5 wildfire safety steps everyone should know
Wildfire safety tips, like evacuating efficiently and listening to those in charge of rescue efforts, will help ensure your family survives a wildfire
Hundreds of acres of land are damaged by wildfires each year, leaving behind a trail of destruction. However, by utilizing proper wildfire safety procedures, these disaster don't have to result in the loss of life.
The important thing to remember about wildfires is their unpredictability; they can jump over barriers that would seemingly stop them, such as highways. If there is a risk of wildfire near your community, or you become aware of a wildfire heading your way, it's time to follow wildfire safety protocols and be ready if the threat continues to move closer.
The following five steps are critical to a community's emergency planning for wildfire.
#1 Listen to Emergency Notices
Most deaths from natural disasters occur due to people ignoring the warnings and notices of first responders and other rescue organizations. Wildfire safety and preparation means understanding what each step of an emergency notification means, and heeding the information.
Fire Weather Watch -- Issued when the potential for severe fire weather exists in the near future. A watch is used when there is a relatively low probability of occurrence and less chance of verifying. The fire danger rating is usually in the high to extreme category. A Fire Weather Watch normally will be issued 12 to 24 hours in advance of the expected onset of severe fire weather conditions.
Red Flag Warning -- Issued to indicate the imminent danger of severe fire weather and a relatively high probability of occurring. The fire danger is usually in the high to extreme category.
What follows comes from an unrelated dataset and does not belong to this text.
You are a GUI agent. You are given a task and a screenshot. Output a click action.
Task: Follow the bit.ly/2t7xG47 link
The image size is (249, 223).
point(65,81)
A Red Flag Warning will normally be issued for severe fire weather events less than 12 hours away from occurring.
Evacuation Order -- Evacuations are issued when there is an extensive threat to life and property, and should be taken seriously and followed.
#2 Wildfire Safety Requires Planning Ahead
There are areas around the country that are susceptible to wildfires; most of the states out west, particularly California, see hundreds of wildfires each year. If you live in an area that has a history of being threatened by wildfires, you need to be planning ahead. That includes:
- Mapping multiple evacuation routes, in case your preferred route is closed
- Gathering important documents that can be easily grabbed before evacuating
- Putting a change of clothes, first-aid kit, non-perishable food and water in your car
- Coordinating future evacuation plans with family members
If you have pets, you should plan accordingly to prevent tough decisions in the heat of the moment. Service animals will be accepted at shelters, but if you need to evacuate with a pet, visit PetsWelcome.com to help find lodging that can accommodate both your two-legged and four-legged family members.
#3 Protect Your Home From Wildfire
With strong, severe wildfires, even the most well-developed wildfire safety preparation wont' be enough to prevent damage to your home, but certain measures could help stop smaller fires from creeping upon your property. The following wildfire safety tips could prevent extreme damage to your home and may be helpful to communities in regions that experience regular wildfires.
- Remove and clear anything that could be considered additional fuel, such as dry leaves, from all areas surrounding the home, including gutters.
- Remove flammable lawn furniture and put in inside, in the middle of your home, away from the doors and windows.
- Create fuel breaks, such as cement or gravel walkways.
- Purchase and install extra-long garden hoses that are able to reach every part of your home, from front to back.
#4 Confirm Wildfire Danger Has Passed Before Returning Home
In the aftermath of a disaster, wildfire safety is still important. There are many hazards left behind by the flames that could be a threat to human life. Watch out for:
- Ash pits, which are large holes of hot ash from burned up trees
- Hot spots, which are sreas of the ground that are still hot from extinguished flames and have the potential to flare up
- Falling debris from damaged homes and buildings
- Downed power lines
#5 Stay Vigilant While Surveying Wildfire Damage
Visit the attic to check for damage and any signs that part of your home is still on fire, such as smoldering areas or smoke. If you find evidence of fire, evacuate the house immediately and call 911.
If the house is safe, before touching anything, document your entire home and property every and record area of damage for insurance claims.